**Text under study:**
···
Reputation: 1551
I was under the impression that any call to a list by the index was a constant runtime (i.e. O(1) ), but it seems that this is not actually the case, as shown below. What causes this increase in runtime (looks like O(n) ), and more importantly, is there a way around it? I would like to have a list of data.frame's that has the constant runtime access of a hash set (and there will be no changes to the "key set" so a "perfect" hash is possible).
> l <- list()
> system.time(l[[300000000]] <- "test")
user system elapsed
1.86 0.36 2.21
> system.time(l[[299999999]] <- "test")
user system elapsed
4.42 0.73 5.15
> system.time(l[[1]] <- "test")
user system elapsed
4.34 0.44 4.77
> l <- list()
···
(Records held in a dataset)
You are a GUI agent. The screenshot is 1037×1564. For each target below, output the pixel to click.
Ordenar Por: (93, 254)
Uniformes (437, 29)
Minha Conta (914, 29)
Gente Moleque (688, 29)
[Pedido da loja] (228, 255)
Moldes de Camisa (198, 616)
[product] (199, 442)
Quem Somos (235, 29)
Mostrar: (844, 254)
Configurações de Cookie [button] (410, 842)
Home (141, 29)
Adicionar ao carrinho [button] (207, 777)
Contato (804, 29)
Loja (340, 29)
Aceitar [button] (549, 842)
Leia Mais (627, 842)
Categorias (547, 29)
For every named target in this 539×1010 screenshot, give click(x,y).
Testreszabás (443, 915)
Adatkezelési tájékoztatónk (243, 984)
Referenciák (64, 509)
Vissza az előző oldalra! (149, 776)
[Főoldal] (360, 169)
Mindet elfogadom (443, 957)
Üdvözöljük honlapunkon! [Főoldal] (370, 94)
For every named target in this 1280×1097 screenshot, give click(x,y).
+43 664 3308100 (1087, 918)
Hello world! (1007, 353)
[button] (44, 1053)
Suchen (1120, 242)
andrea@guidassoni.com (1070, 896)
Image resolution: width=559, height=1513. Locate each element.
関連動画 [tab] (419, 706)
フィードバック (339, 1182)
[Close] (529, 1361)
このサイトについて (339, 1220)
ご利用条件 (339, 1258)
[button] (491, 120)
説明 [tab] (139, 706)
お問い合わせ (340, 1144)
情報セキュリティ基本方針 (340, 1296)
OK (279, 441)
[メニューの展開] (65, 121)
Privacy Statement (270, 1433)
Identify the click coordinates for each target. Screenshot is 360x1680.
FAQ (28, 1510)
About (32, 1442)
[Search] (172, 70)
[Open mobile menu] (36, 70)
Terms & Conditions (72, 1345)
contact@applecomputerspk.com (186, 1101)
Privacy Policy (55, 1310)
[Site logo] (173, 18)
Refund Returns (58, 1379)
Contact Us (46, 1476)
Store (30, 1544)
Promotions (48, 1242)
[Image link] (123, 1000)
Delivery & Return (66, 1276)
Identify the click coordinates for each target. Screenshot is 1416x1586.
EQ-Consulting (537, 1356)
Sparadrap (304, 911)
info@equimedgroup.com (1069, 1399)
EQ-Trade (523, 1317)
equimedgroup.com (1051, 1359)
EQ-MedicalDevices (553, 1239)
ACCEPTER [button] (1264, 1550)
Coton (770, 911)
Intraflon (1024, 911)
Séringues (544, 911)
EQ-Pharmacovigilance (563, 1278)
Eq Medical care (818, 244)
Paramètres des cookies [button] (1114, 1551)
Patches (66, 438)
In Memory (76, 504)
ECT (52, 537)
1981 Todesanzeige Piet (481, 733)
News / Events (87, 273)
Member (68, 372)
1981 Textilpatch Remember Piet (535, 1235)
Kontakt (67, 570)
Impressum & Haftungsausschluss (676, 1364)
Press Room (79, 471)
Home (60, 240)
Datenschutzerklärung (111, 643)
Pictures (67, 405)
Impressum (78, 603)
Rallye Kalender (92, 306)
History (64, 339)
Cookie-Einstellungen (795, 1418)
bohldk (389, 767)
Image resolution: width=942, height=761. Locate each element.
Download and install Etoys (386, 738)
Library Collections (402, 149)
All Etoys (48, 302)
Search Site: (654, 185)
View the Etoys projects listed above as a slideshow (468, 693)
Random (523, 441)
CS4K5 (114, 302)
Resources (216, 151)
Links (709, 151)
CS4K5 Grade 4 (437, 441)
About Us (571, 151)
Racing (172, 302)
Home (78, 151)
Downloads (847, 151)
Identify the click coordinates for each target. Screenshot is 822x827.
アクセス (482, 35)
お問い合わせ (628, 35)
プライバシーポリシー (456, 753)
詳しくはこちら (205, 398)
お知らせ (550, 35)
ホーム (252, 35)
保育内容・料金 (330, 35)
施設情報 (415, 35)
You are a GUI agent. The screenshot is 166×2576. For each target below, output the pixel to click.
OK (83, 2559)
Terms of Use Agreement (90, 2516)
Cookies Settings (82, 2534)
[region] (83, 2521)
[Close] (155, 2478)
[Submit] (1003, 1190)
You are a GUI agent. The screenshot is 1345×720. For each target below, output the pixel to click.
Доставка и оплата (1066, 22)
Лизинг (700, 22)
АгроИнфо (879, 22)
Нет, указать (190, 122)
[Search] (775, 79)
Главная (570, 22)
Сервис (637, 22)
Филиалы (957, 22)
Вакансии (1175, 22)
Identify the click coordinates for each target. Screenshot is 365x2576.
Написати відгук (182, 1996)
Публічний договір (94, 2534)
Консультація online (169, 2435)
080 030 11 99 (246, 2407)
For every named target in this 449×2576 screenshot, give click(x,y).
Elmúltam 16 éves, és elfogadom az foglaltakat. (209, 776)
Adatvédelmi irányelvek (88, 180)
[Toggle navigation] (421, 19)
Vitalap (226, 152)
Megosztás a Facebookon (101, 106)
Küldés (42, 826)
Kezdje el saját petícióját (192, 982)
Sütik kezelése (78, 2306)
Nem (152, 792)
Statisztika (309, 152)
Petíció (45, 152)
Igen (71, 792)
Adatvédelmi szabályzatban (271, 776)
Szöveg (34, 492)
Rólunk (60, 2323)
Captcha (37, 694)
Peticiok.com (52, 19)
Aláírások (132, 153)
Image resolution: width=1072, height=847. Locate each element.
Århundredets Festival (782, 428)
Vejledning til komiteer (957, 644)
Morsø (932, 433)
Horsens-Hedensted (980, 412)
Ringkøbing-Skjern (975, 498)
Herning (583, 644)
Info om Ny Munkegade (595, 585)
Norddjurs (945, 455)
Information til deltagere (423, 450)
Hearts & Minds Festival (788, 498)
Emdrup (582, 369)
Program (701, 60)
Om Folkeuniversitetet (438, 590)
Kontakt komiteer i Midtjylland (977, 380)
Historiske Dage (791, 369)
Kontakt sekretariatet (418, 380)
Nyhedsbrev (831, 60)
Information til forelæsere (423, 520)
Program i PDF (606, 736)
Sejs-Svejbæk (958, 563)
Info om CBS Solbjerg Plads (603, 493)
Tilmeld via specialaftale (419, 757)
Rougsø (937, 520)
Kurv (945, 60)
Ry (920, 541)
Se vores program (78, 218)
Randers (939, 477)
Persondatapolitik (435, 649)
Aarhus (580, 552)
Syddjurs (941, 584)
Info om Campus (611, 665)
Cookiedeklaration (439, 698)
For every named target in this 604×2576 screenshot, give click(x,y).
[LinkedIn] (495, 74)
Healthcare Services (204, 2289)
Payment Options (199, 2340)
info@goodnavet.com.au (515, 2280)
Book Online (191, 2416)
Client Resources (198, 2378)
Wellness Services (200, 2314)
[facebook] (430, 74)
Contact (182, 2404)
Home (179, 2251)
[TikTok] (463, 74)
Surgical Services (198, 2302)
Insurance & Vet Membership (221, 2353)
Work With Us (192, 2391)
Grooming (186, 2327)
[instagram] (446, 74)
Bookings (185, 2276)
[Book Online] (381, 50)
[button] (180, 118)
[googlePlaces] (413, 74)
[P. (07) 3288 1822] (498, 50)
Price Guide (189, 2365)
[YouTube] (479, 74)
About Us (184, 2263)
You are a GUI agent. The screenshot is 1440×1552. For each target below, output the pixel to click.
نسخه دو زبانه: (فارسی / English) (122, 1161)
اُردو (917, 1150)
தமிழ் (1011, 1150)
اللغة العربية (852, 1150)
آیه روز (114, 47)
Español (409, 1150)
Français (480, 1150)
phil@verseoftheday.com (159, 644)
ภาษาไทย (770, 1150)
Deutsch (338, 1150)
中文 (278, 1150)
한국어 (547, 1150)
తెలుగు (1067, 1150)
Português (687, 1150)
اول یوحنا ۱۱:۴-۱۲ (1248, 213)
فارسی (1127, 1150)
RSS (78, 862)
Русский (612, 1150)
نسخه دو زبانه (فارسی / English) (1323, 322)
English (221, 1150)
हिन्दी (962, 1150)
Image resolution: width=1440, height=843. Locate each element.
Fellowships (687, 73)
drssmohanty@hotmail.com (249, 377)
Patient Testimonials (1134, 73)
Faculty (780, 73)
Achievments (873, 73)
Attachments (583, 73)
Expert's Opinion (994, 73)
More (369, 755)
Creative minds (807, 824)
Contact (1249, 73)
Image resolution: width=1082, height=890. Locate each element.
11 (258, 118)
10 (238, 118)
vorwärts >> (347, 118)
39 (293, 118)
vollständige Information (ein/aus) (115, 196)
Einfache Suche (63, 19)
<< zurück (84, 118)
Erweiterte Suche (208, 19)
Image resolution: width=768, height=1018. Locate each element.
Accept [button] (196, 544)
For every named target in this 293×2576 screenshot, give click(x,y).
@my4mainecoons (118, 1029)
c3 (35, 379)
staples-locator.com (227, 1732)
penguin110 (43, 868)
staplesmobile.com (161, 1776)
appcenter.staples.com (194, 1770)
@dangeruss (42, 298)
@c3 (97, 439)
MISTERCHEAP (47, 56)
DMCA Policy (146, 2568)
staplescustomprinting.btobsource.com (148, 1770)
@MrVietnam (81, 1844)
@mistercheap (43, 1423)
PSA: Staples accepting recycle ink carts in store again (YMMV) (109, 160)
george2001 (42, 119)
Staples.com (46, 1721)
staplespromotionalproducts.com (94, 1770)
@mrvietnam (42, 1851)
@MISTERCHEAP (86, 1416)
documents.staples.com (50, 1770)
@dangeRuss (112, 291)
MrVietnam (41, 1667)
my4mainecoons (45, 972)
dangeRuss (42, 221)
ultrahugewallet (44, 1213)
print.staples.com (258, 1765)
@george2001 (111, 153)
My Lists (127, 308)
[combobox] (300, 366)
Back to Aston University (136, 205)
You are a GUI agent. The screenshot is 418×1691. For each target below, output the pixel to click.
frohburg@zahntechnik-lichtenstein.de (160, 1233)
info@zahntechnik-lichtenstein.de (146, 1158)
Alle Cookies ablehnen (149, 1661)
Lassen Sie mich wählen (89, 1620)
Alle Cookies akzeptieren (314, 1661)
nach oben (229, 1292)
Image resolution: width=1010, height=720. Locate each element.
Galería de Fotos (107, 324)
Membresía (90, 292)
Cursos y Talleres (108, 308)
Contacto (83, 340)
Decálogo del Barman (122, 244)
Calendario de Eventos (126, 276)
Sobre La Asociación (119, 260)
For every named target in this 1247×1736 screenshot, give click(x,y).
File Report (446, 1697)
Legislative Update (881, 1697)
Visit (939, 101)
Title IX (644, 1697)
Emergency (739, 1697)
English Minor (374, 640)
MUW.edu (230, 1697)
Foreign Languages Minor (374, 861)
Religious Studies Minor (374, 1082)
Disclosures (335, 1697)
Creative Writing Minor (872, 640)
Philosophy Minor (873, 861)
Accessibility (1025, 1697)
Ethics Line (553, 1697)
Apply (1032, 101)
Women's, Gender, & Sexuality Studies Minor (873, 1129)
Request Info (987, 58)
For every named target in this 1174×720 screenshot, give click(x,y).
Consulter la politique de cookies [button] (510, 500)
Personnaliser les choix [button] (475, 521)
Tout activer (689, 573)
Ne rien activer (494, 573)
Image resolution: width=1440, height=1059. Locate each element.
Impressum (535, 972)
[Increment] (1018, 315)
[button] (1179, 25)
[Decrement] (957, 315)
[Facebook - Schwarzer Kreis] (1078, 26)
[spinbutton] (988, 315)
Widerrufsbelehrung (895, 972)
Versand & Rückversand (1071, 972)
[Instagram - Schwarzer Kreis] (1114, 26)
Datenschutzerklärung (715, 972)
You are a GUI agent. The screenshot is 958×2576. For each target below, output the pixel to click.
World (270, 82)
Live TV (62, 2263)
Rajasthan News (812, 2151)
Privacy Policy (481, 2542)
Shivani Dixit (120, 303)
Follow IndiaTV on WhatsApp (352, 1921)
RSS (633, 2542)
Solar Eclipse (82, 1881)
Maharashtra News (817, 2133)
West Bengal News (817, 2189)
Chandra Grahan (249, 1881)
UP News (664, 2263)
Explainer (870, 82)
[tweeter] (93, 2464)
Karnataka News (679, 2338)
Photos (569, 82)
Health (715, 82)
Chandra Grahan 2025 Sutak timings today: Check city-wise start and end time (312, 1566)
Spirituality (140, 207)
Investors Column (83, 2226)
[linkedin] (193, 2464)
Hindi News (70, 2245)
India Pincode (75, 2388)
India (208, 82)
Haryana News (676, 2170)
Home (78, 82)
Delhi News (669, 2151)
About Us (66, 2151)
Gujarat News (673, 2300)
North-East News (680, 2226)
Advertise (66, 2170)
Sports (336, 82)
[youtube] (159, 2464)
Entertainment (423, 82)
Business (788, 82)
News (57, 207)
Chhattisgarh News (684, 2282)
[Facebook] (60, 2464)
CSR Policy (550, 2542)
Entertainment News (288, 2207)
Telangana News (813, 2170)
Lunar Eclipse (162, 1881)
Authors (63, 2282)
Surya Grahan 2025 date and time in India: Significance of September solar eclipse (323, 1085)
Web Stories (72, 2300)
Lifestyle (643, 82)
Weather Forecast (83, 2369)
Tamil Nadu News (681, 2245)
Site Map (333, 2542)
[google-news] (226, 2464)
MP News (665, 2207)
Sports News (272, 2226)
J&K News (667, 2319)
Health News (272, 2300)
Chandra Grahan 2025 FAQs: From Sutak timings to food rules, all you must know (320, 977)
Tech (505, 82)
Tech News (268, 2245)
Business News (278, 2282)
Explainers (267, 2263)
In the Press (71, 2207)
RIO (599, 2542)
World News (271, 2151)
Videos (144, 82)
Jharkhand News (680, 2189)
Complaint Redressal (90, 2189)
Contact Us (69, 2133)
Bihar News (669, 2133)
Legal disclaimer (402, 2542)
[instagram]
···
**Exercise description:** Please list every command typed at the > prompt in the post about list access time in R, in the order they appear.

**Answer section:**
l <- list()
system.time(l[[300000000]] <- "test")
system.time(l[[299999999]] <- "test")
system.time(l[[1]] <- "test")
l <- list()